Every year, 48 million Americans suffer from some type of food-borne disease and 2000 of them die from it. According to the latest report from the CDC (Centers for Disease Control and Prevention), most food poisoning is caused by produce such as lettuce and spinach. Most deaths were caused by poultry. This report is based on ten years worth of accumulated data.
What is food poisoning?
Food poisoning is caused by ingesting food or water containing bacteria, viruses, parasites, or toxins created by those microbes. Bacteria that cause most cases of food poisoning are Staphylococcus or E. coli.
A food-borne disease outbreak is “the occurrence of two or more similar sicknesses caused by consumption of a common food”, as defined by the CDC.
Nothing wrong with greens
While reports states that more than half of cases of food poisoning were caused by produce, it is not the vegetables themselves that were toxic, but that they were contaminated by microbes during handling, while being packed or cooked in the restaurant. The most commonly found microbe was norovirus. Norovirus spreads quickly from person to person and is found in vomit and stool of infected people. Washing hands frequently and thoroughly is the best way to avoid infection.

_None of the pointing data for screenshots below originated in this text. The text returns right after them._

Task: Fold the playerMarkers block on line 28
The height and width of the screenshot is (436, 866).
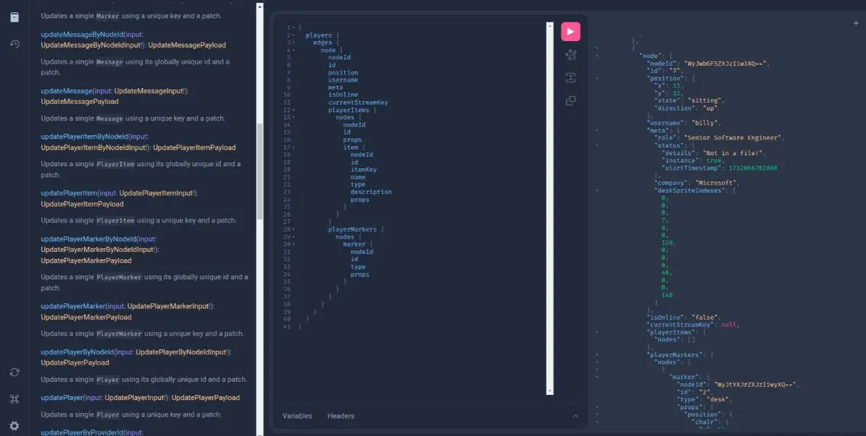Action: pyautogui.click(x=294, y=230)
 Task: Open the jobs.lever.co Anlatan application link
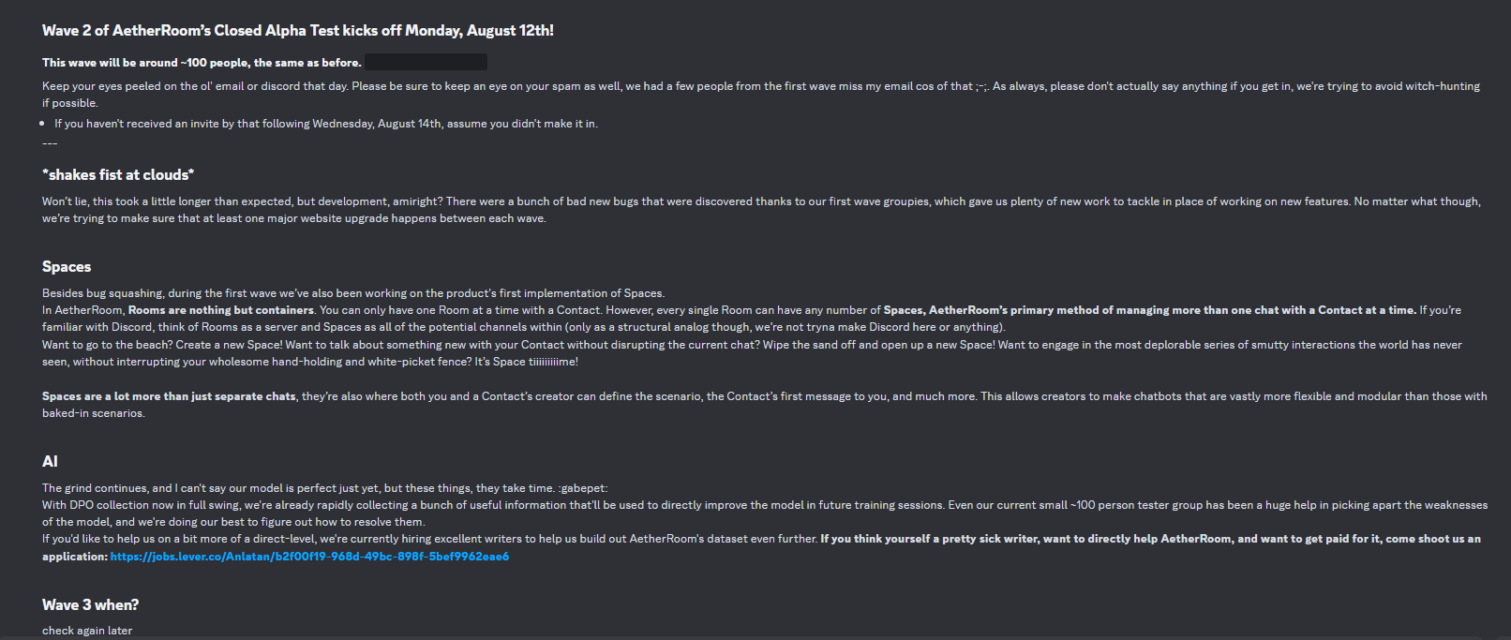click(309, 557)
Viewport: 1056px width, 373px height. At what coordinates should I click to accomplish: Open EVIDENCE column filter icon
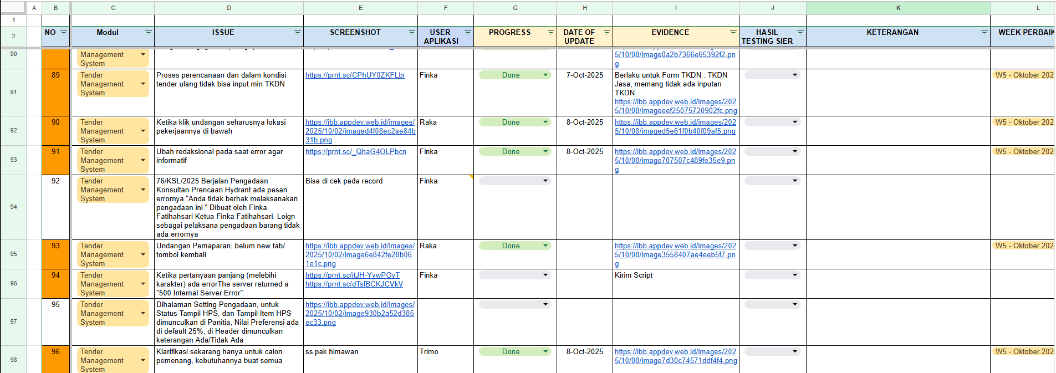tap(733, 33)
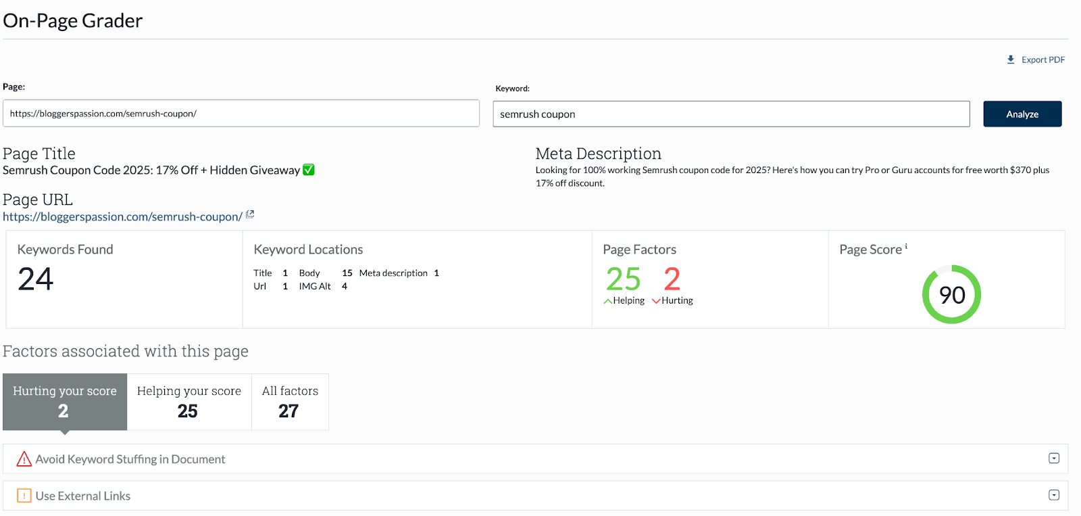Image resolution: width=1081 pixels, height=516 pixels.
Task: Select the Hurting your score tab
Action: (x=65, y=402)
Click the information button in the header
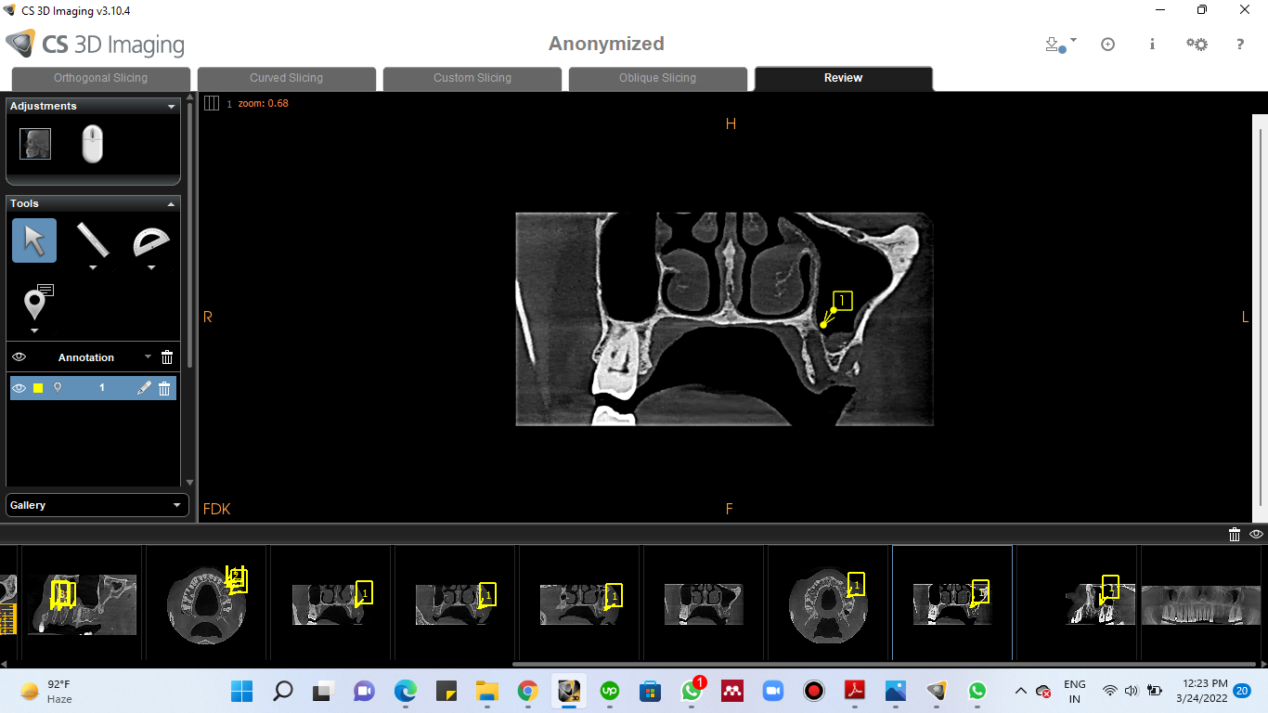1268x713 pixels. tap(1152, 44)
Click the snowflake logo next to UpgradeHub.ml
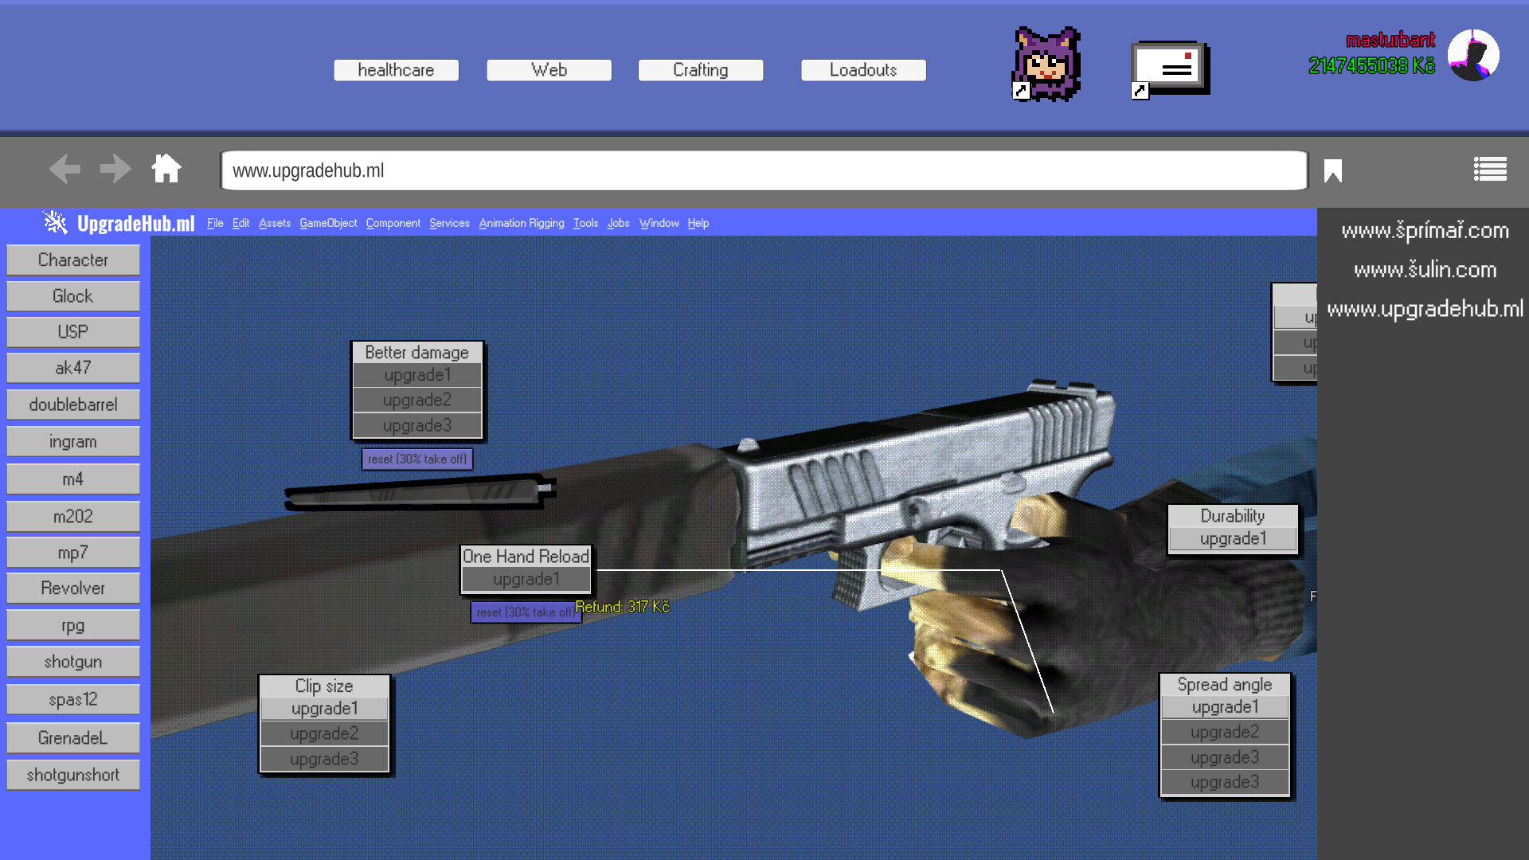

The reason why leafy greens are so vulnerable to contamination is the fact that they are often eaten raw. The best way to avoid poisoning is to thoroughly wash all produce before eating.
Most deaths, 19 percents, caused by food poisoning were due to the contaminated poultry. Poultry was responsible for 22 percents of all food poisonings. Most infections were caused by listeria and salmonella.
Interestingly, fish and shellfish, which most people fear of being the cause of food poisoning, caused only 6.1 percent of food poisoning and 6.4 percent of fatalities. Dairy and eggs caused 20 percent of illnesses and about 15 percent of deaths.
Not one of the existing 17 food groups was free from contamination and all caused some type of food poisoning outbreaks.
Health professionals recommend separating food and producing while preparing meals, to cook meat and poultry thoroughly, and to refrigerate all leftovers right away. Consumption of unpasteurized milk and cheese is highly discouraged.